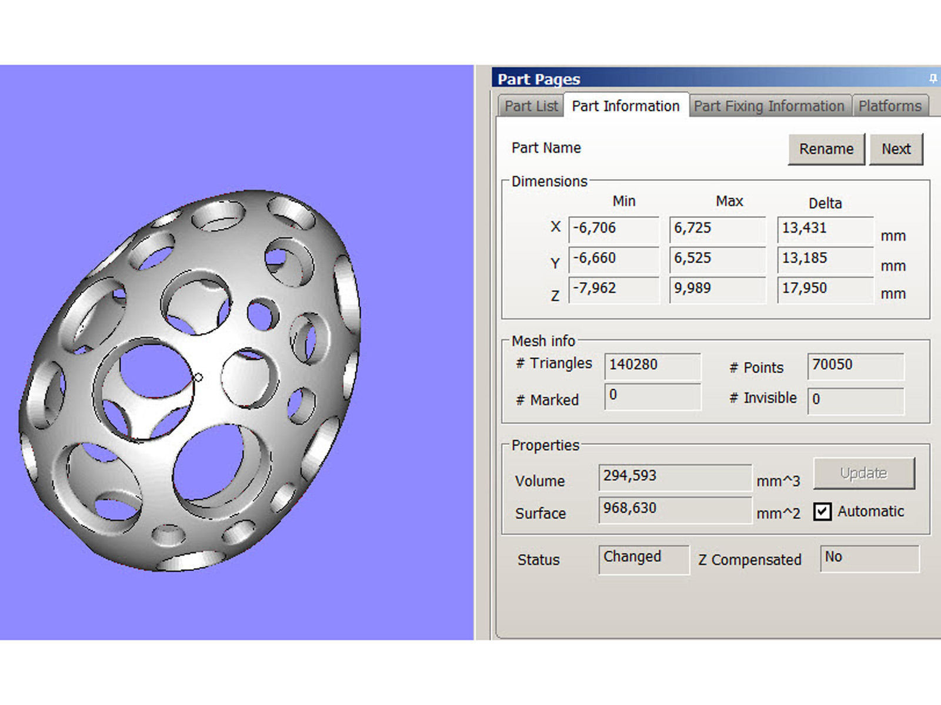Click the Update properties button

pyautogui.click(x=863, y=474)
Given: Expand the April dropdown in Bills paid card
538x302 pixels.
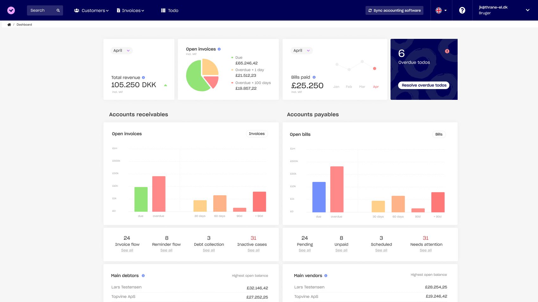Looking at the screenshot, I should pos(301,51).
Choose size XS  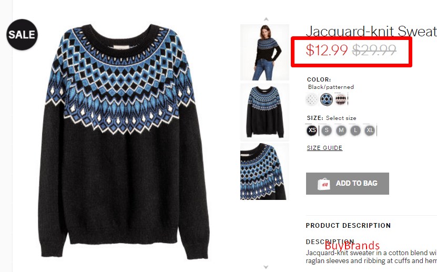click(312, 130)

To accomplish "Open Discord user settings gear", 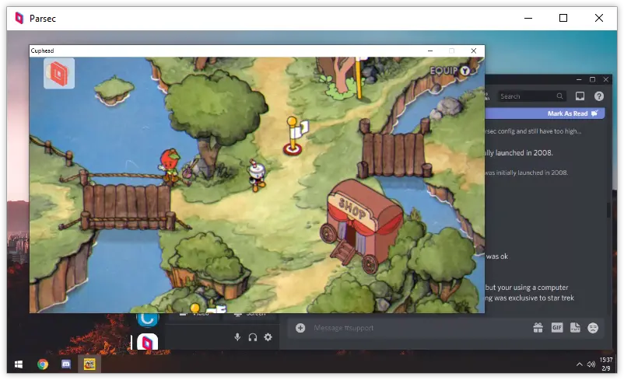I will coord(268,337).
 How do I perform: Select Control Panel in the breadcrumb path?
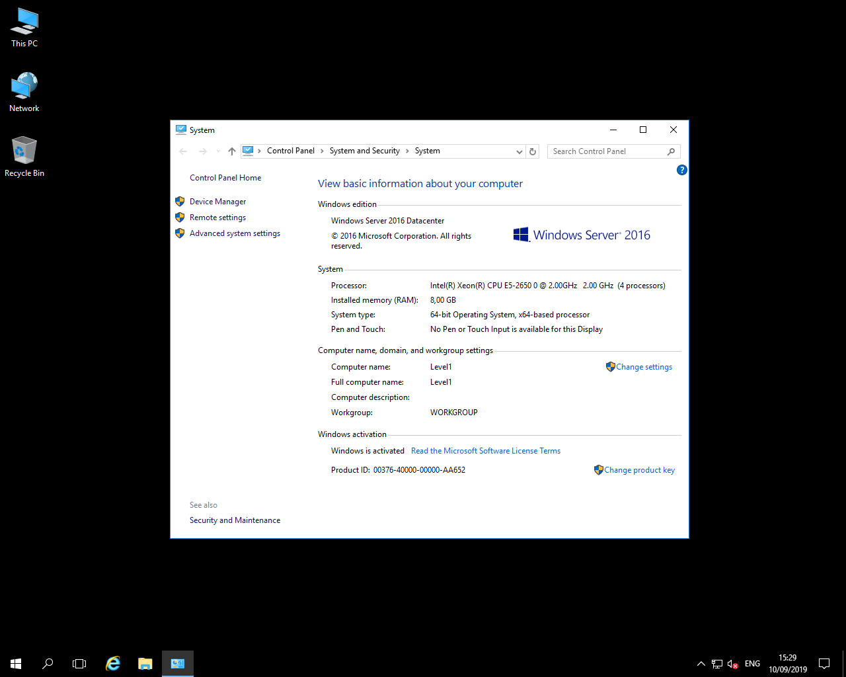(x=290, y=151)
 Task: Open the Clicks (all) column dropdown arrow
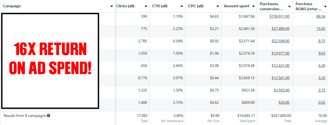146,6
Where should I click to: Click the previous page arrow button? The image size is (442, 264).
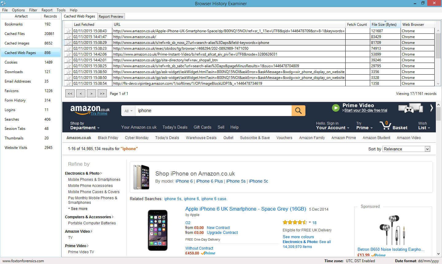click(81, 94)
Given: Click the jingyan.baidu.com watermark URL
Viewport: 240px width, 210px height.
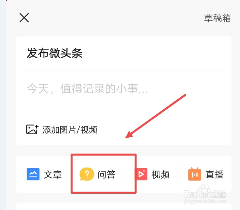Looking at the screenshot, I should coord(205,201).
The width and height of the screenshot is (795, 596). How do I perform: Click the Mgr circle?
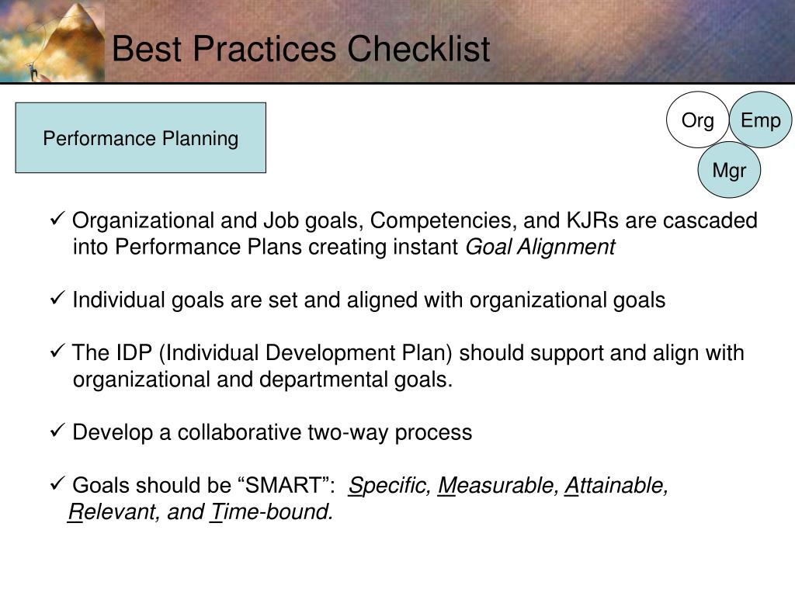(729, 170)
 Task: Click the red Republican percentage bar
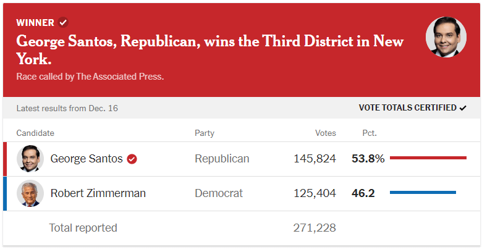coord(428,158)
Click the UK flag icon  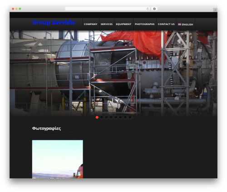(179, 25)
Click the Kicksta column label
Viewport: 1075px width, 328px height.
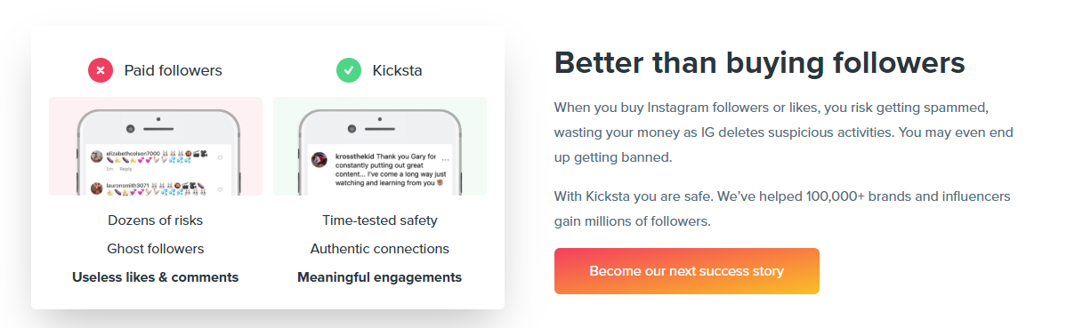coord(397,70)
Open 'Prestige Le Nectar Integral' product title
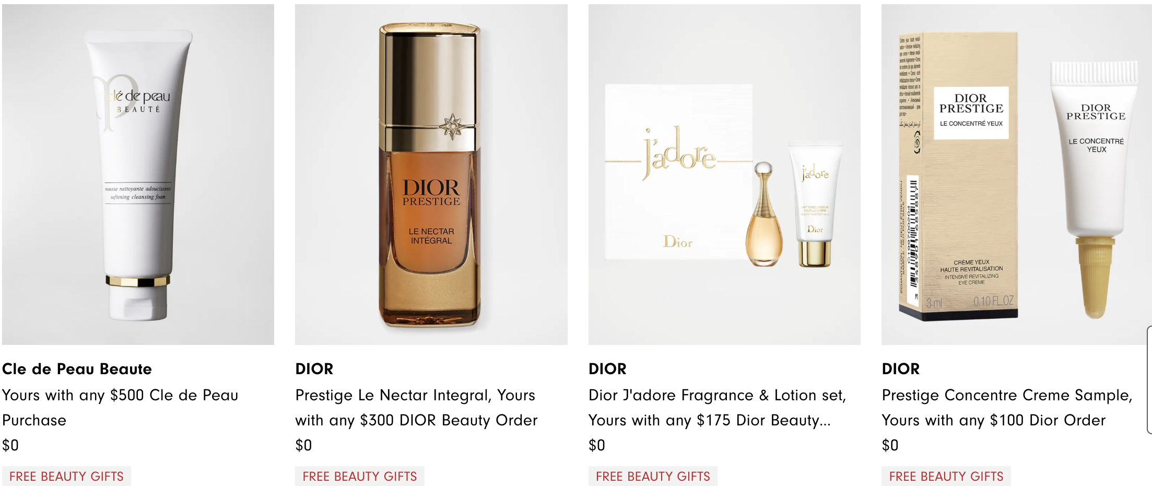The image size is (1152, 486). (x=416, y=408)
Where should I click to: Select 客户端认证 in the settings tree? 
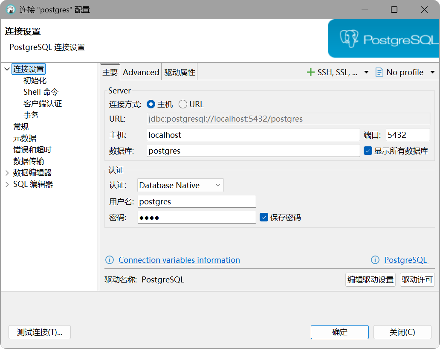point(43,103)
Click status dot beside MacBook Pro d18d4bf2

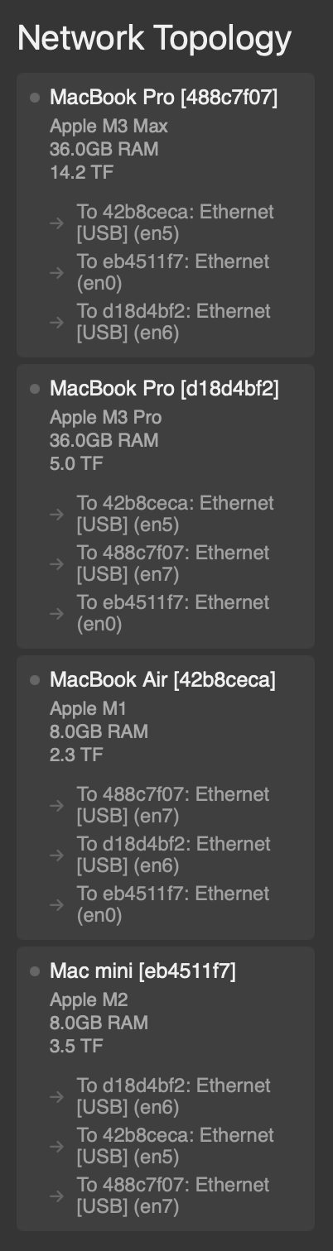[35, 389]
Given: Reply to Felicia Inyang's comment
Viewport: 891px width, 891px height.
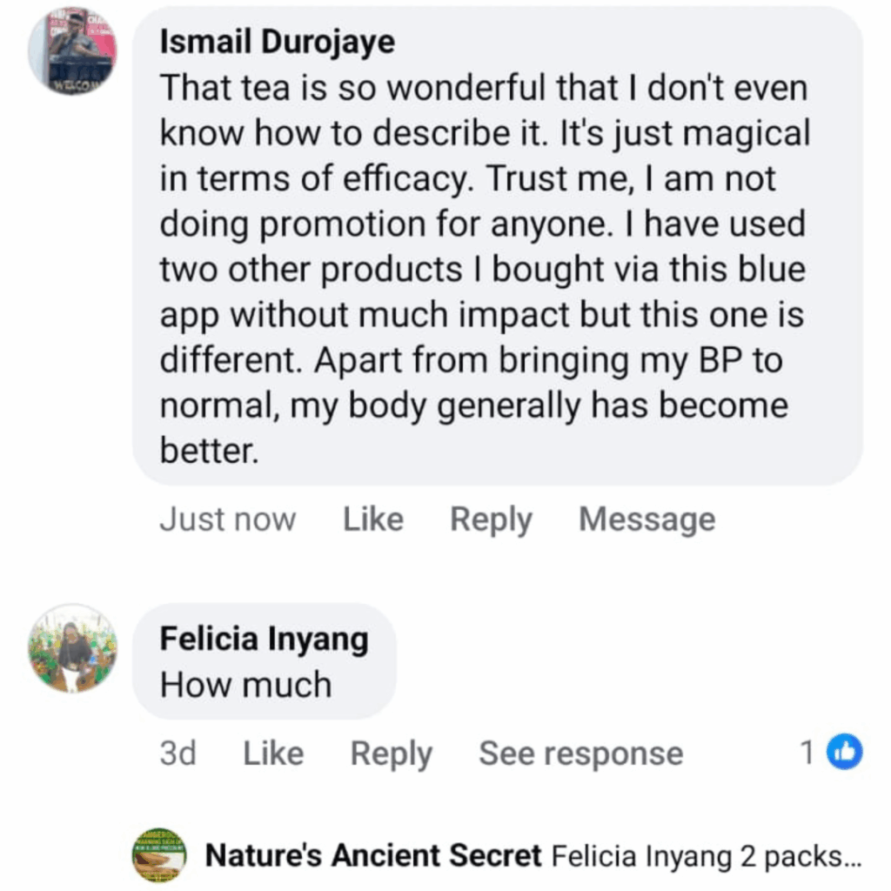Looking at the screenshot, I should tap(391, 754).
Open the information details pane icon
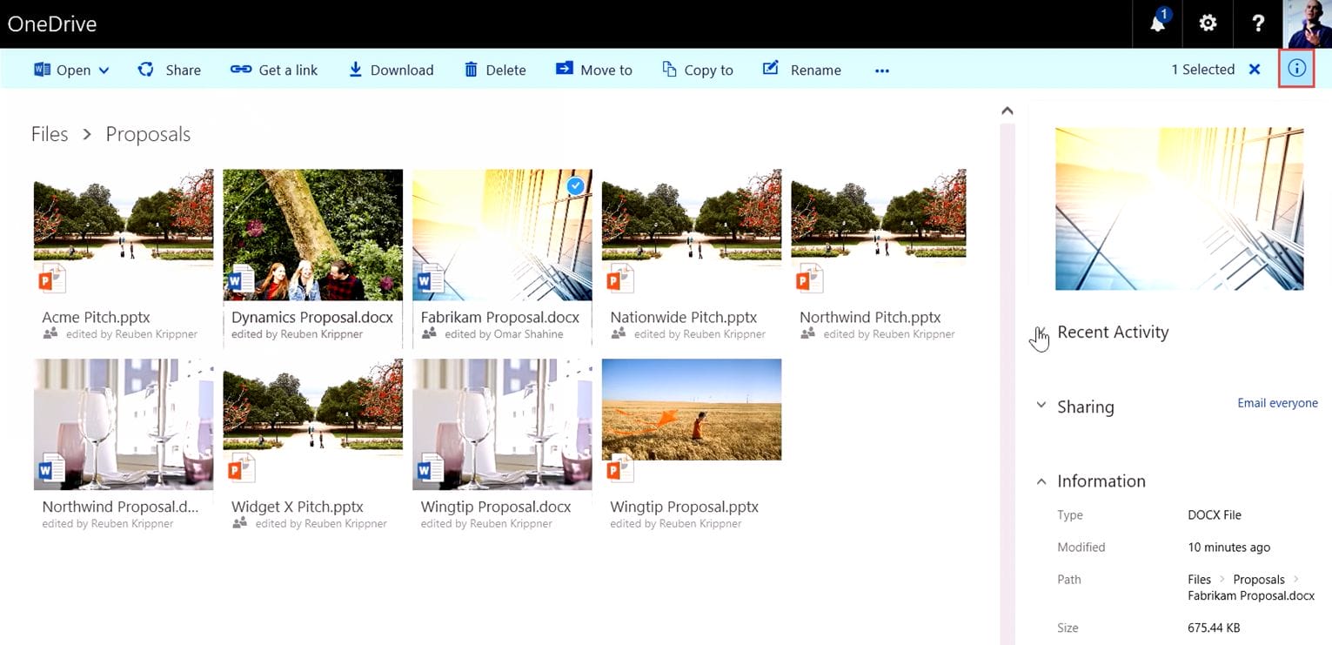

TASK DETAILS -
Write out exactly the lines from the one containing "Viewport: 891px width, 891px height." to the last line of the records above, both included, and leave out any pictures.

EXERCISE OUTPUT -
Viewport: 891px width, 891px height.
Looking at the screenshot, I should tap(391, 754).
Open the information details pane icon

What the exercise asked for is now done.